マーガレット・ミッチェル原作によるベストセラーの映画化。
「この映画を観ることなしにハリウッドを語るなかれ」かつてそのように言われていた。これは現代でも十分通用するだろう(むしろ観ない方が“今の”ハリウッドを語る上で大切かも知れないけど)。それだけのパワーを持つ、「これぞハリウッド」と全身で言っているような作品である。アメリカ映画史に燦然と輝く傑作。
何しろその派手さ(有名な駅の炎上シーンはスタジオに残されていた『キング・コング』(1933)のセットを丸ごと焼き尽くしたという)、音楽、濃厚すぎる愛憎劇、男そのものを思わされるゲーブル、そして何よりヴィヴィアン=リー演ずるスカーレットの性格のきつさ。これらが見事に画面に収められている(何となく画面からはみ出しているかのようにも見えるが、そのことは置いておこう)。
でも、色々言われているが、この映画の一番の見所はスカーレットをリーがキチンと演じきることが出来た。と言う点にあるのではないか?彼女の周りだけ濃密な空気が澱み、長く一緒にいるだけで窒息しそうな気分になる。こんな性格を演じるのはもの凄いストレスだっただろうに。一方ゲーブルはそう言う女性を落とそうという意欲満々…猛獣遣いみたいだが、それが男の甲斐性ってやつなんだろうか。
この作品は監督および役者選びにえらく難航した(スカーレット役を決めるため、60人もの女優にスクリーン・テストを受けさせ、そこで使用したフィルムだけで映画が一本作れるほどだったという。その中にはヘプバーンやポーレット・ゴダードもいた)。結局はイギリス出身のリーに決定したが、そもそも彼女は『無敵艦隊』(1937)で競演したオリヴィエと恋仲となり(1940年に結婚)、オリヴィエを追いかけてハリウッドまで来て、そこでオハラ役に抜擢されたという逸話を持つ。

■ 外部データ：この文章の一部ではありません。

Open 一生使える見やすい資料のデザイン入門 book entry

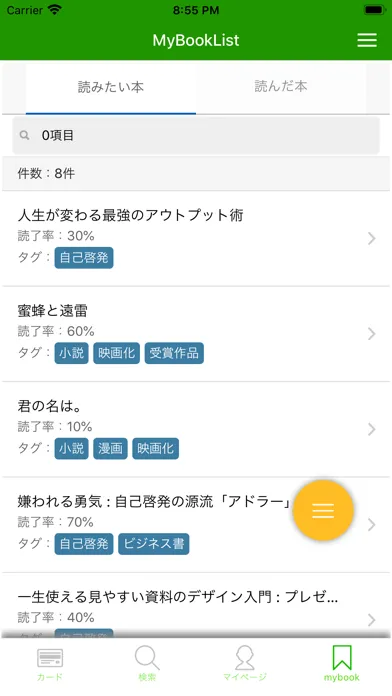196,605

脚本は撮影終了まで何度と無く直され、しかも監督まで幾度と無く替わった(ジョージ・キューカーもいる)。撮影監督も複数存在し、特にアトランタの炎上はセルズニックの信用厚いウィリアム・キャメロン・メンジースが務めている。それを切り貼りしてでも作り上げた製作者であるデヴィッド・O・セルズニックの並々ならぬ苦心の作である(MGMの創立者メイヤーの娘婿だったセルズニックは義父と大げんかをやらかし、MGMから独立。セルズニック・プロを設立する。その第一作作品が本作。ゲーブルをMGMから借りるため、配給はMGMとなった)。この出来を観ると何となく納得してしまうけど。製作には絶対に無茶苦茶忍耐が必要な作品だ。その甲斐あり、この年のアカデミーは総ナメの快挙となる。助演女優賞では初の黒人受賞者マクダニエルを輩出した。それと、マクダニエルと同時にノミネートされたデ・ハヴィラントはジョーン=フォンティンの実姉。その年の興業収益トップと作品賞でのオスカーを両方共に受け取った初めての例となる。
ちなみに現時点で全ての映画の中で最も収益を上げている作品でもある(ギネスブックにも載っていて、総収益は3,785,107,801ドル)。それこそリバイバル上映する度に大入りだし、この記録は今も尚継続中。多分抜かれることは無かろう(なんせ1961年のリバイバル時には全米興行成績が8位になってるくらい)。
いみじくも製作者のセルズニック自身が見事に本作を言い表している。「太陽が昇らない国があっても、『風と共に去りぬ』が上映されていない国はない」。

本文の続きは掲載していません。